For Twitter this couldn’t have come at a worse time. The platform has been aggressively pushing its advertising offerings and attempting to woo corporate clients (and their audiences) outside of the existing Twitterati.

After a series of high-profile mishaps it has left many marketing managers questioning the security of the platform. 

Who’s to blame? 

1: The Hacker

Firstly there’s the hackers. If, as some sources are reporting, the hacker collective Anonymous is behind the attack, then it’s doubtful that Burger King could have kept them out for long. 

Ultimately there’s not much that a brand can do about this, other than… well, being a genuinely nice brand. These things occasionally happen, and there’s more that businesses using Twitter can do to help themselves – more on that in a moment. 

2: Burger King

Brands with a large social presence simply cannot afford to take downtime.

I have to sleep, but I still find myself checking our Twitter feed on my phone before I go to sleep, and again as soon as I wake up.

I’d be monumentally surprised to find out that we invested more in social than a global food chain, but we let key members of global staff have access to social media channels in case there’s a problem at 4am and I’m not around. 

Burger King themselves have also taken a slow approach to communicating the problem. At time of writing (some 16 hours after the incident) there’s no mention of it on their homepage.

The company has Tweeted since:

But beyond that there’s no communication.

Burger King has stated that it will post an apology on its Facebook Page.

Why Facebook?

Yes, the company account there is more popular, but the problem occurred on Twitter.

Does Burger King know that all of its Twitter followers are also Facebook fans? (Do you?)

Why has it taken so long to tweet a simple “We were hacked earlier, back to normal now” statement? Glancing through BK’s historical tweets it’s fairly clear that they are mired in the swamps of corporate comms, tweeting fairly bland product offerings and deal codes without much real engagement:

The Guardian (among others) reports Burger King’s official statement:

“It has come to our attention that the Twitter account of the Burger King brand has been hacked.”

It’s a tone that, while businesslike, gibes with the image the brand is at pains to convey. In addition, the fact that it took over an hour for BK to discover the problem and communicate it back to Twitter indicates a lack of proper monitoring, and of forward planning for these situations. 

3: Twitter

One can only assume that Burger King would represent a fairly important client (or at the very least, a hugely valuable prospect) for Twitter, so taking care of them properly should be a priority.

Monitoring all their clients might well be too big a request, but would a hotline for advertisers be too much to ask?

Security is often cited as a leading reason against investing in social. Businesses are afraid to seed control to their employees, and beyond that to their audience. If they are serious about wooing big advertising money, then at the very least two-step verification should be a priority for the future

What to do if you are hacked

Here at Econsultancy, we’ve had the odd case of hacking in the past. It’s a fact of social media life, so make sure you’re prepared for it.

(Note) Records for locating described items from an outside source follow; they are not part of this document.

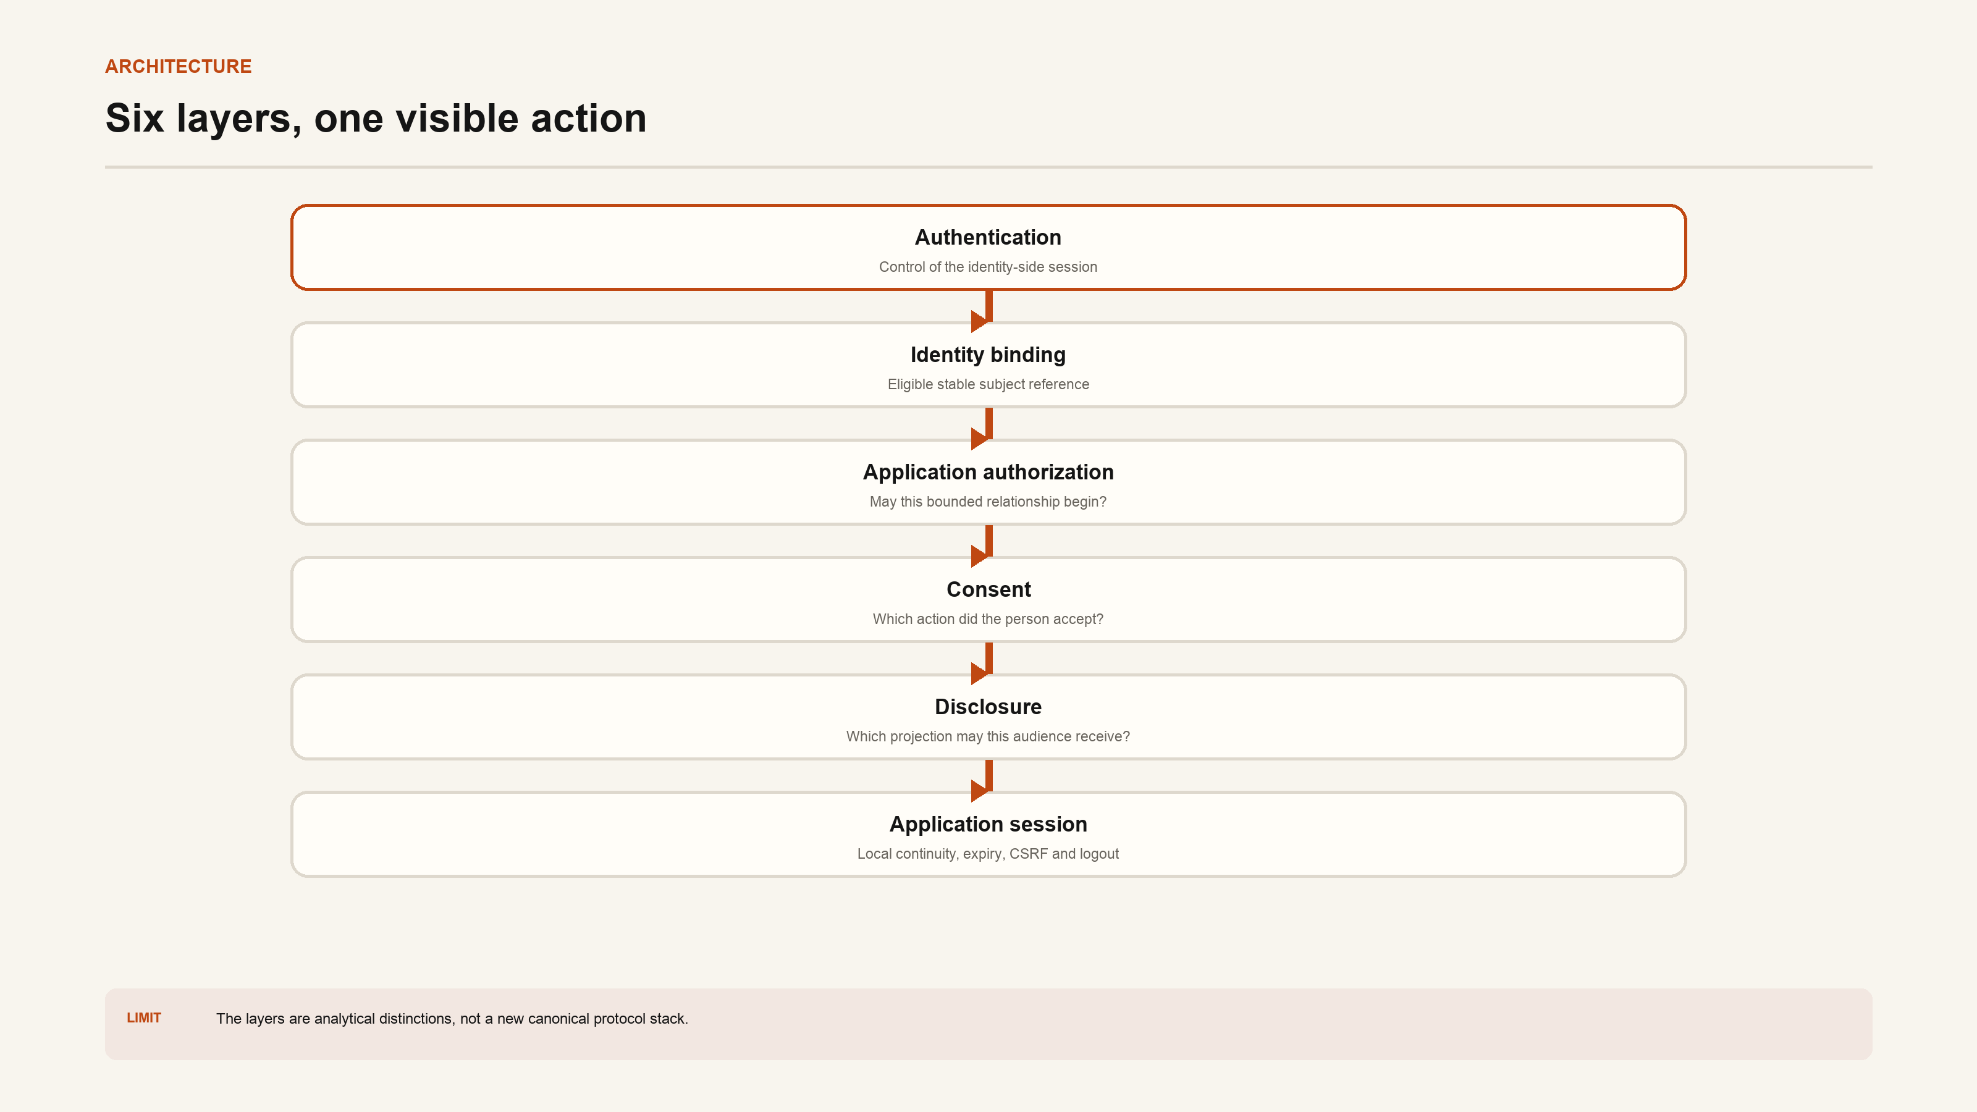Select the Application authorization layer box

tap(989, 482)
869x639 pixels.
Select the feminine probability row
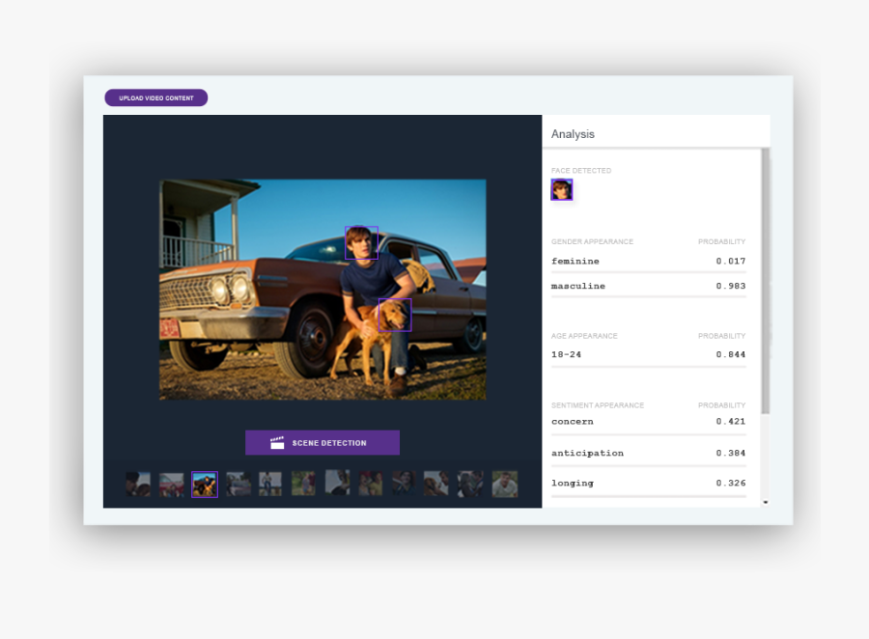pyautogui.click(x=648, y=262)
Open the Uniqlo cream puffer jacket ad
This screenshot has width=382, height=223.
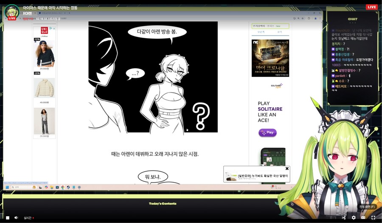(x=44, y=88)
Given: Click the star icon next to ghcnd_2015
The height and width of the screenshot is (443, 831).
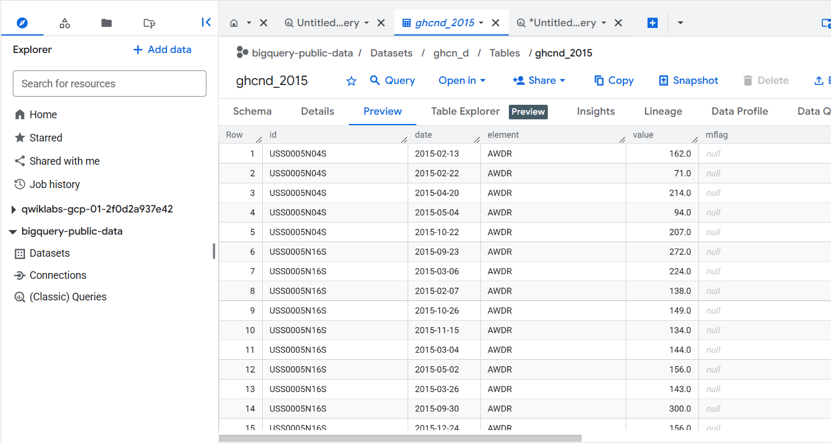Looking at the screenshot, I should (x=351, y=81).
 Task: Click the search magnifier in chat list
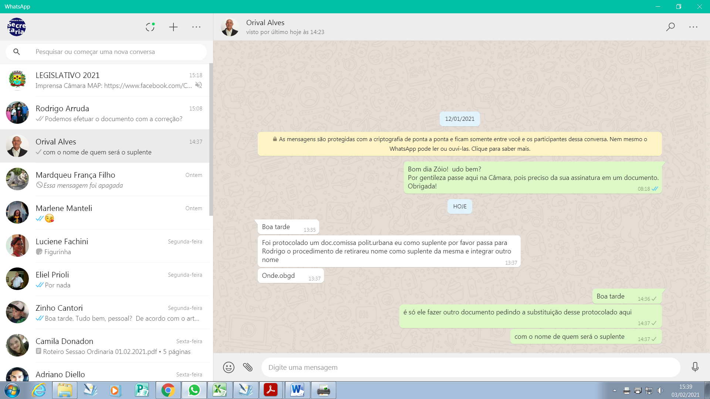coord(17,52)
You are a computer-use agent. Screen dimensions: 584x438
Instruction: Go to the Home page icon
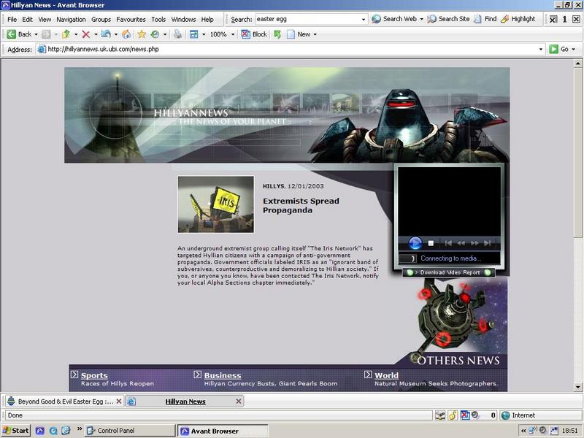tap(126, 34)
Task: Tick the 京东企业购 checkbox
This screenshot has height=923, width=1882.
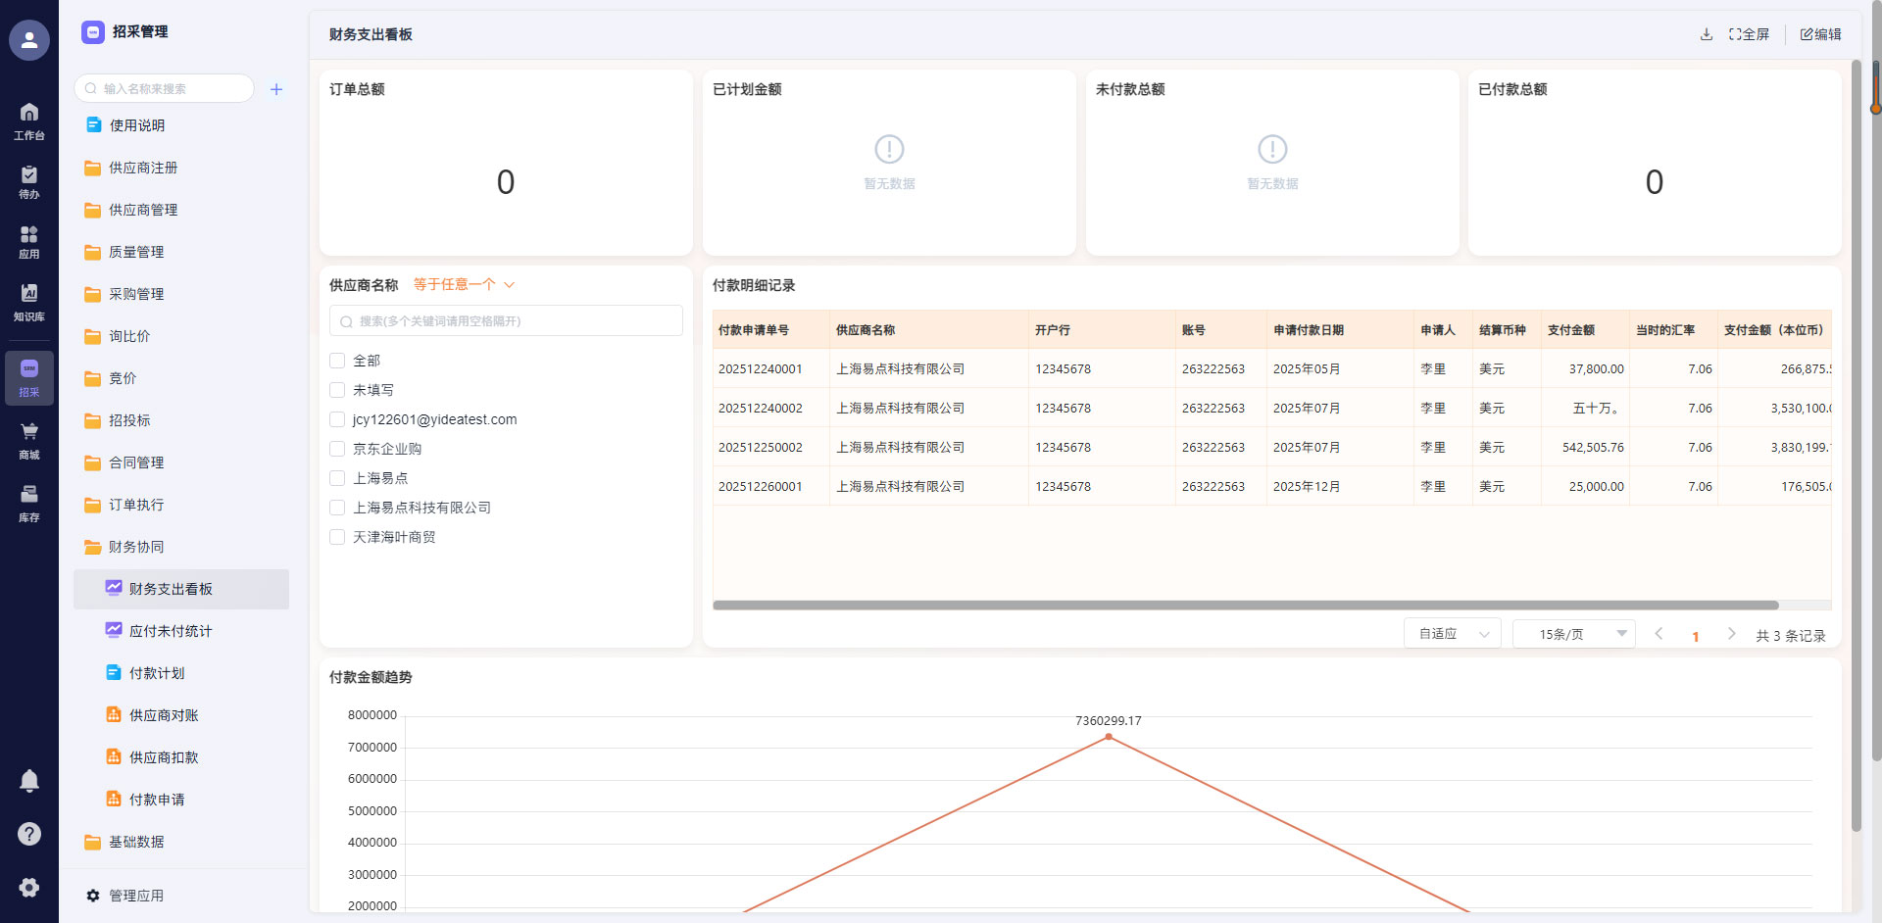Action: pyautogui.click(x=337, y=449)
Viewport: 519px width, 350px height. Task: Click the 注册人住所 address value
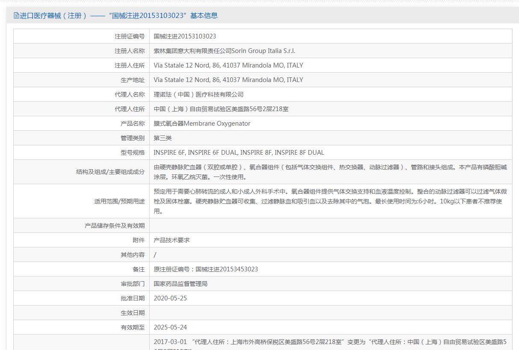pyautogui.click(x=228, y=65)
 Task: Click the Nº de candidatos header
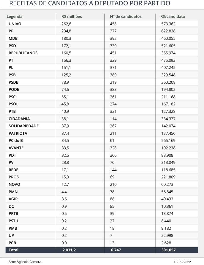point(126,16)
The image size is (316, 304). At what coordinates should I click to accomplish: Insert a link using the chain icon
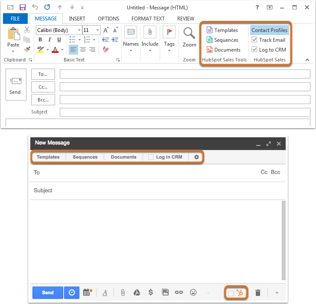click(179, 292)
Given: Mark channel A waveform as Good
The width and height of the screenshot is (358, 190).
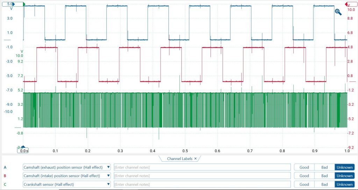Looking at the screenshot, I should coord(304,167).
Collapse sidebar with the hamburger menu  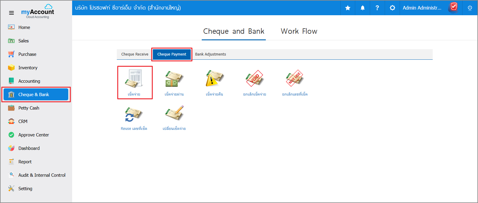[x=11, y=13]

Here are a few quick steps to keep in mind on Twitter.

No stupid passwords.

As explained in this excellent XKCD strip, passwords with numbers and random characters aren’t particularly secure.

Instead, use a simple, four word phrase that is easy for you to remember, but hard for others to guess. So don’t use your dog’s name, use Burt Lancaster’s Son’s dog’s name instead. If you’re feeling saucy, add a couple of numbers to it as well.  Don’t give the password out randomly. 

As mentioned, a few key staff have access to our Twitter account. All of them follow a couple of simple rules

  • Don’t use the company account on a phone unless absolutely, really, unavoidably necessary. If you do, change the password straight away afterwards. 
  • Don’t authorize ANY third-party apps using your main account. If you want to use one, try it using your personal account first. Then don’t do it anyway without coming up with a good usage case first and asking for permission. 

Always be on. 

Make sure someone with access is always awake.

Social media may not be their primary role, but think about who you can trust to use accounts sensibly and keep an eye on them while you’re asleep/on the tube/lying on a tropical beach.

If you get hacked, stay calm. 

It happens. When it does:

  • Access Twitter from 
  • Head to your ‘apps’ section and de-authorize every app. 
  • Delete any offending Tweets.
  • Change your password. Log out. Log in. Change your password again. 

If you can’t access your account, contact your Twitter account manager immediately. 

After the event, inform your followers that you were hacked, reassure them that it’s all good again, and carry on. These things happen, people will understand that. 

That isn’t to say it can’t cause a lot of brand damage, so it’s doubly important to communicate to people what happened, why it happened, and make them feel secure when they hit one of your links.

Whatever channel this occurs on, if it’s a noticeable problem, communicate this message as quickly as possible across every channel you can. Let people know you’re back to business as usual. If it’s possible and helpful to do so without exacerbating the problem, then communicate across other available channels while you attempt to fix things. 

At some point this will happen, so whether you end up tweeting an affiliate link to a dodgy cheap handbags site or instructions for mixing Krokodil, make sure you act quickly and calmly, and tidy up afterwards.